For each question, determine the task type based on its wording and structure. Typical types include:

* **Single correct answer (single choice)**
* **Multiple correct answers (multiple choice / “select all that apply”)**
* **True–false statements (each statement evaluated separately)**
* **Matching / pairing**
* **Ordering / sequencing**
* **Fill-in-the-blank**
* **Calculation / numerical problems**
* **Short written answers / definitions**
* **Figure, diagram, or table interpretation**

If the type is ambiguous, select the most plausible one and briefly indicate the uncertainty.

## 3) Solution and justification

* Provide answers strictly according to the task instructions.
* Do not guess: every decision must be supported by **conceptual, rule-based, or computational reasoning**.
* Pay special attention to “**almost correct**” traps (units, magnitude, conditions, exceptions, timing, definitions).
* For calculations:

* show the formula or steps briefly,
* handle **units correctly**,
* apply rounding rules if specified; otherwise use reasonable rounding and state it.

---

# Mandatory Output Format

**Language:** English
**Style:** concise, structured, answer-key style
**Do not add long introductions or summaries.**

For each question, provide the following block:

## Question X: [question text]

**Type:** [task type]

### Answer(s):

* [final answer(s) in the appropriate format]

### Justification:

* [1–3 short sentences supporting the answer; calculations summarized if applicable]

---

# Special Formatting Rules by Task Type

## A) Multiple statements true/false (Zagyvai-style)

When a question contains multiple statements that must each be evaluated:

* Mark every statement using **only** the following symbols:

**☑︎ [statement]**
**Justification:** exactly **one concise, professional sentence**.

**☐ [statement]**
**Justification:** exactly **one concise, professional sentence**.

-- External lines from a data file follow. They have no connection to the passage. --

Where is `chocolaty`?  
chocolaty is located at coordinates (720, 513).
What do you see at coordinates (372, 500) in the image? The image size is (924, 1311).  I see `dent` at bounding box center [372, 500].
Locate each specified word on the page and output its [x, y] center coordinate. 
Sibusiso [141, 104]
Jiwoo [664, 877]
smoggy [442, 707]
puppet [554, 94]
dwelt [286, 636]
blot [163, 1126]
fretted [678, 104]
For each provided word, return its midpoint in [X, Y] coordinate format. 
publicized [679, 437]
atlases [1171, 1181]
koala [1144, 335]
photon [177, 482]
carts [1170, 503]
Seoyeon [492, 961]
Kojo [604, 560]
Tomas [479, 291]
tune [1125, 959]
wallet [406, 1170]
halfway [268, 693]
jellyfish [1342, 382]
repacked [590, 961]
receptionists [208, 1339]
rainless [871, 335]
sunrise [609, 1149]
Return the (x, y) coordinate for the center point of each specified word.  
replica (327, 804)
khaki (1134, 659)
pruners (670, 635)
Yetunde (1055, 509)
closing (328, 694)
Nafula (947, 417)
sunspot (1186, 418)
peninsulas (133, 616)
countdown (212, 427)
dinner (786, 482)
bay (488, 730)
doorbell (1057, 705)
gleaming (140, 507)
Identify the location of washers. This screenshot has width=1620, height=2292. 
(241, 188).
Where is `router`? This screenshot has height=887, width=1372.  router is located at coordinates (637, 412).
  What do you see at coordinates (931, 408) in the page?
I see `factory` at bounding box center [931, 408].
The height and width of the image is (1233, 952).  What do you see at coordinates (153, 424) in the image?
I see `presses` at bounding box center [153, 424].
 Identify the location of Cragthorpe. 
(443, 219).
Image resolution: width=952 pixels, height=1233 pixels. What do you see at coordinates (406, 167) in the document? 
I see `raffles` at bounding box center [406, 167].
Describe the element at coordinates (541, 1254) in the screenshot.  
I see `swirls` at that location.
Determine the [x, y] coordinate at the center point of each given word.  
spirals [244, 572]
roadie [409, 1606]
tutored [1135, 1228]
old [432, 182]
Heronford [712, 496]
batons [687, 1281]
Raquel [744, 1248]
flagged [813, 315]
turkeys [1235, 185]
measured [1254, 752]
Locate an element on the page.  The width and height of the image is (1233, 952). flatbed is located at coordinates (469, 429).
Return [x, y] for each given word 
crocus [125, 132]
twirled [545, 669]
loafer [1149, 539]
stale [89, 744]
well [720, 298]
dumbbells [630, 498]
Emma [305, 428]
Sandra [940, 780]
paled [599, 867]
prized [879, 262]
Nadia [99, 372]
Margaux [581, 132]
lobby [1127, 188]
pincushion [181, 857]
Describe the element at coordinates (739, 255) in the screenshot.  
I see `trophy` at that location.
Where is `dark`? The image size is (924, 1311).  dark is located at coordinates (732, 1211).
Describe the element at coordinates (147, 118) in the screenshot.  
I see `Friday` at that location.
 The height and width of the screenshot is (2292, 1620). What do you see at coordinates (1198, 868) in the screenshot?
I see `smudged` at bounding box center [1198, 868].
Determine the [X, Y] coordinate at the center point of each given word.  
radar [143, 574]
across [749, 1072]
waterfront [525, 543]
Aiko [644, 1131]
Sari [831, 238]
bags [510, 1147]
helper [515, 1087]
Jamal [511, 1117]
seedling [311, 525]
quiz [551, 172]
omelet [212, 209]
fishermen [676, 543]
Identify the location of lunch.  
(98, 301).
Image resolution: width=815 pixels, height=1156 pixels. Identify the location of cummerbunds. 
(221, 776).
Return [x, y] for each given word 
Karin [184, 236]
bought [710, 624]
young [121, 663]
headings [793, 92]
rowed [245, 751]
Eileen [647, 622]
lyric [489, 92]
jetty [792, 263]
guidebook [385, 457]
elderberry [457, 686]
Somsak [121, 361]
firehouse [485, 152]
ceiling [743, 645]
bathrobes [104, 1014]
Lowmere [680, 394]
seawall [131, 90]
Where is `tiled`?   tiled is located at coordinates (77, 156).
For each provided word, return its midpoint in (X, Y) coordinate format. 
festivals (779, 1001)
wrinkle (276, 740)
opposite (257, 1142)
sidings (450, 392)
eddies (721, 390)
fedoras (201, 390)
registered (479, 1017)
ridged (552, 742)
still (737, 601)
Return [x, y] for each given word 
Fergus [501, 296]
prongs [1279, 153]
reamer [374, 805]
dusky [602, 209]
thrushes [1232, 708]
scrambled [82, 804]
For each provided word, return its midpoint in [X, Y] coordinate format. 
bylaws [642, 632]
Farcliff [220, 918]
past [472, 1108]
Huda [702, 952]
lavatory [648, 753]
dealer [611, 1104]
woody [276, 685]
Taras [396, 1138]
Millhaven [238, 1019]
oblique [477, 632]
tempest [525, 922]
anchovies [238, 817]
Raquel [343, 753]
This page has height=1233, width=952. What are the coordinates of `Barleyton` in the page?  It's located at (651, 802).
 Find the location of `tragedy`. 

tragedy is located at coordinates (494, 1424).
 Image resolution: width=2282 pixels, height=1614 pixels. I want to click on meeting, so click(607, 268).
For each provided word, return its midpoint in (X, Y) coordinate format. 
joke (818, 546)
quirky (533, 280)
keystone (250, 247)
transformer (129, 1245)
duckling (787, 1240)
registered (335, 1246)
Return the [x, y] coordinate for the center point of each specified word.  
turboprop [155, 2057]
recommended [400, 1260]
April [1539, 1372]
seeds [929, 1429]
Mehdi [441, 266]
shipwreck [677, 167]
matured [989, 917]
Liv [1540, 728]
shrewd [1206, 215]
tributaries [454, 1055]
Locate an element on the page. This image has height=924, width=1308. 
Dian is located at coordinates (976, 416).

* **Every statement must be evaluated**; none may be omitted.
* Such tests often contain both true and false statements, but **do not force this pattern** if the subject matter does not justify it.

## B) Single choice

**Answer(s):**

* **Correct:** [letter or full answer text]

**Justification:** 1–2 sentences.

## C) Multiple choice

**Answer(s):**

* **Correct options:** [A, C, D] (or list the texts)

**Justification:** briefly explain why these are correct (and, if useful, why others are not).

## D) Matching / pairing

**Answer(s):**

* A → 3
* B → 1
* C → 4

**Justification:** short explanation if relevant.

## E) Ordering

**Answer(s):**

* **Correct order:** [B → D → A → C]

**Justification:** 1–2 sentences.

## F) Short answer / definition

**Answer:** 1–3 concise sentences.
**Justification:** only if explicitly required; otherwise the answer itself must be sufficient.

## G) Figure or table-based tasks

* First list **key information extracted** from the figure/table (1–3 bullet points).
* Then provide the answer strictly following the task instruction.

---

# Handling uncertainty and unreadable content

* If a critical part is unreadable, mark it as **[unreadable]** and note in the justification:
“Part of the text is unreadable; based on the visible content and typical task structure…”.
* Never invent missing numerical data. If a calculation cannot be completed, state **what is missing** and show the **solution method** with placeholders.

---

# Quality control (mandatory)

At the end of each question, perform a quick internal check:

* Did you follow the instruction (single vs multiple vs T/F)?
* Were all required options/statements evaluated?
* Are units, signs, and magnitudes correct?
* Is the justification concise but substantive?